-------- DATA RECORDS

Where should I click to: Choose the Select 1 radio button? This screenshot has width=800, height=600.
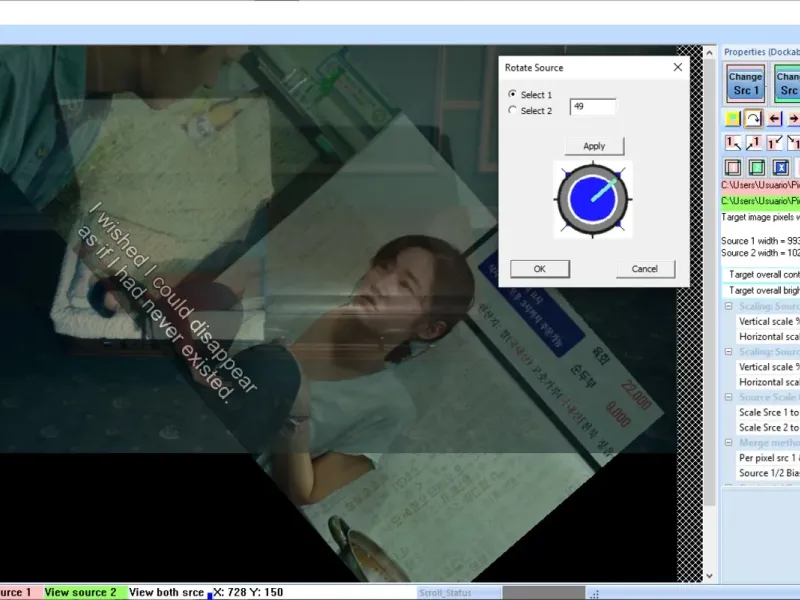pos(513,94)
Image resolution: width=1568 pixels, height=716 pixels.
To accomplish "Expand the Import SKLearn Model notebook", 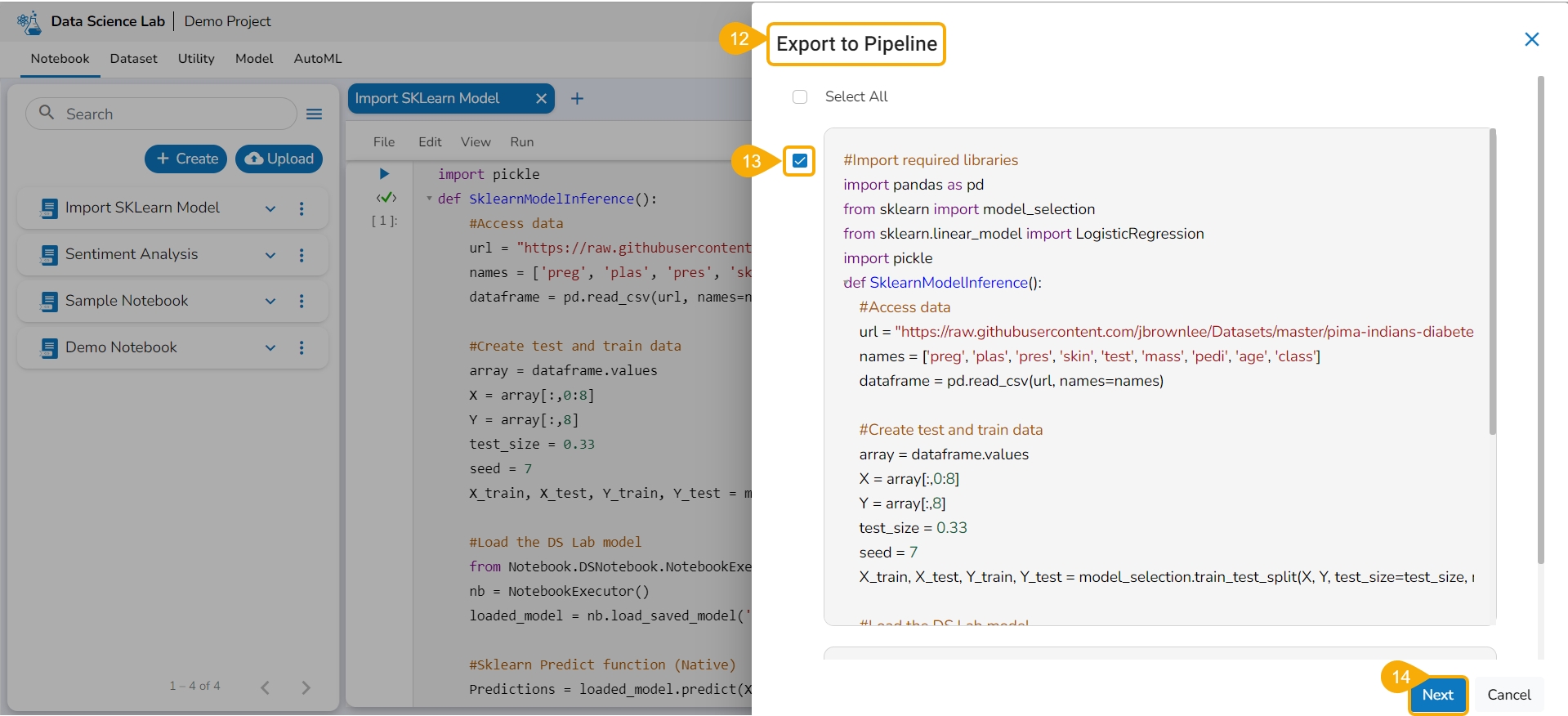I will [x=270, y=208].
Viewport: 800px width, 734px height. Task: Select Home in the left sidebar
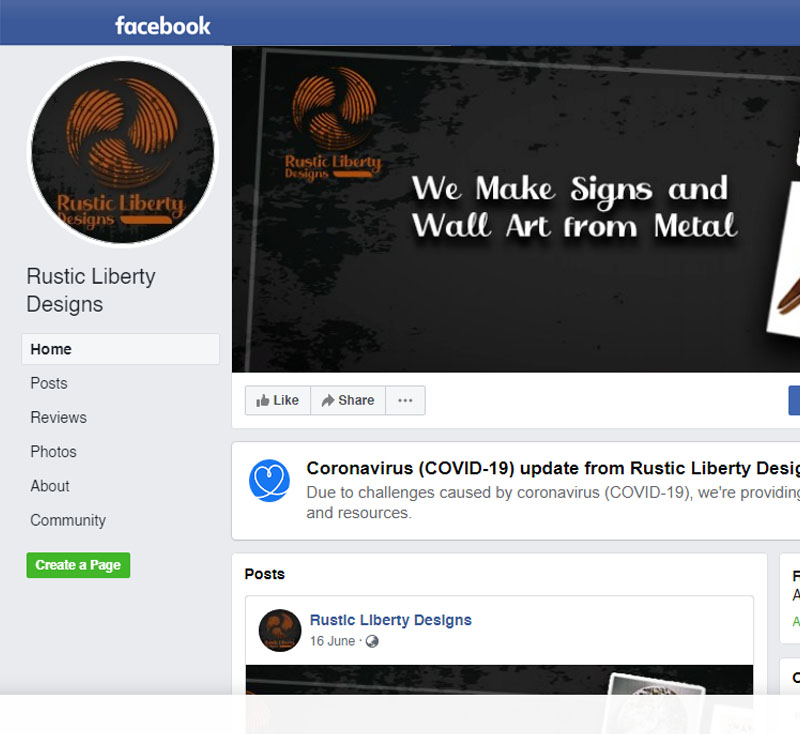tap(51, 349)
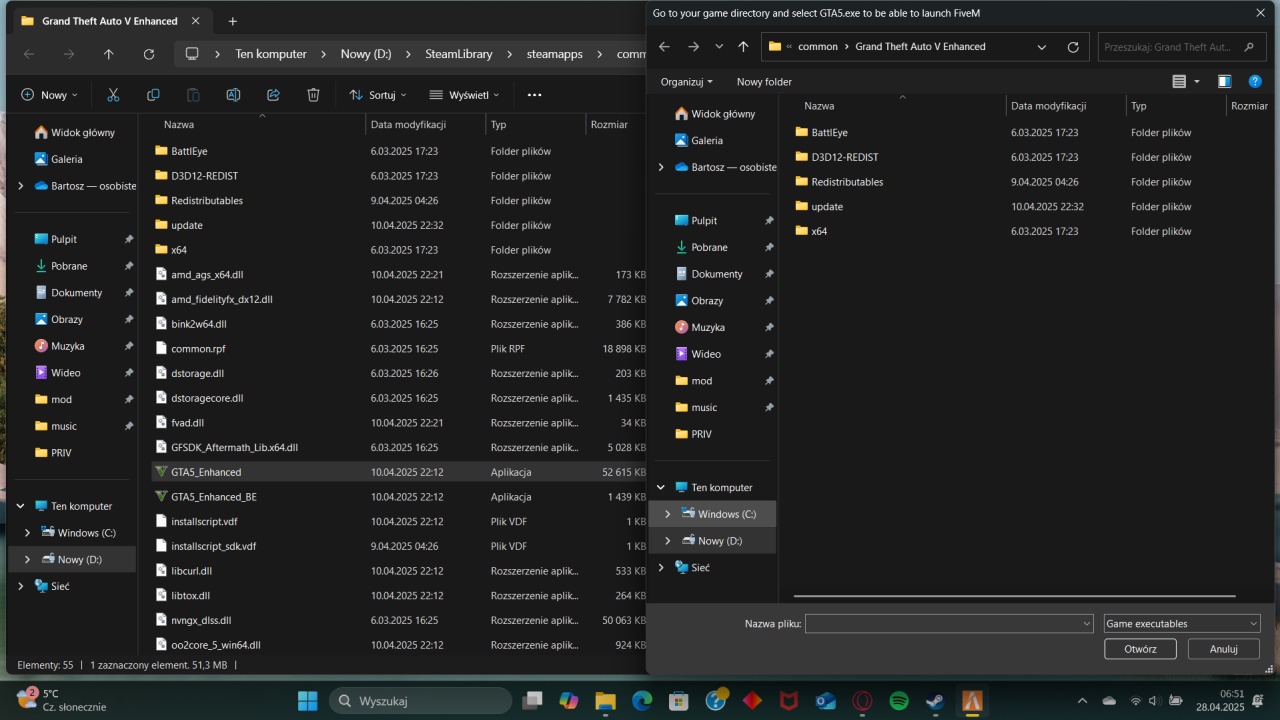Select the GTA5_Enhanced_BE application file
The width and height of the screenshot is (1280, 720).
tap(214, 497)
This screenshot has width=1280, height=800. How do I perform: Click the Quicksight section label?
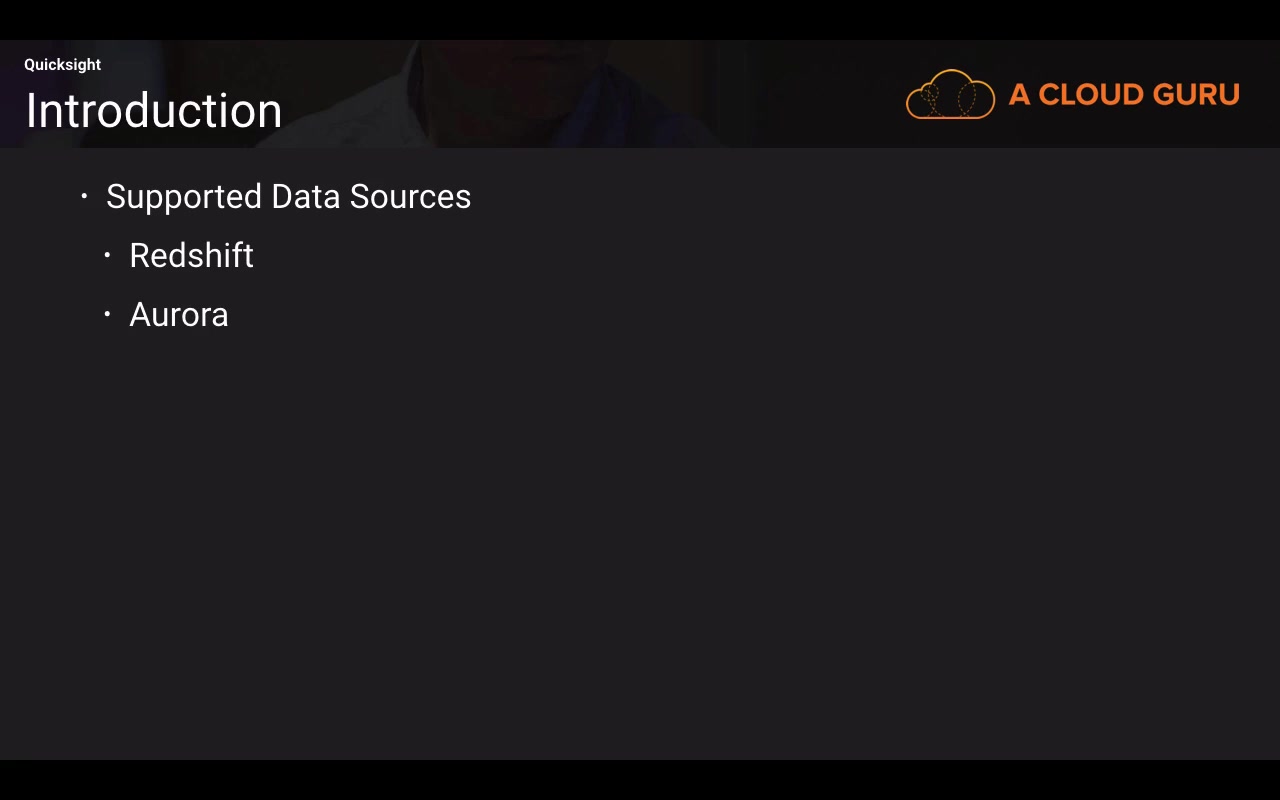click(x=62, y=65)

----------------

■ **PROBLEM TO SOLVE**:
No pictures belong in the copy: reproduce exactly the lines above from the one that contains "This screenshot has width=1280, height=800." through the last line of the entries.

■ **WRITTEN REPLY**:
This screenshot has width=1280, height=800. How do I perform: Click the Quicksight section label?
click(x=62, y=65)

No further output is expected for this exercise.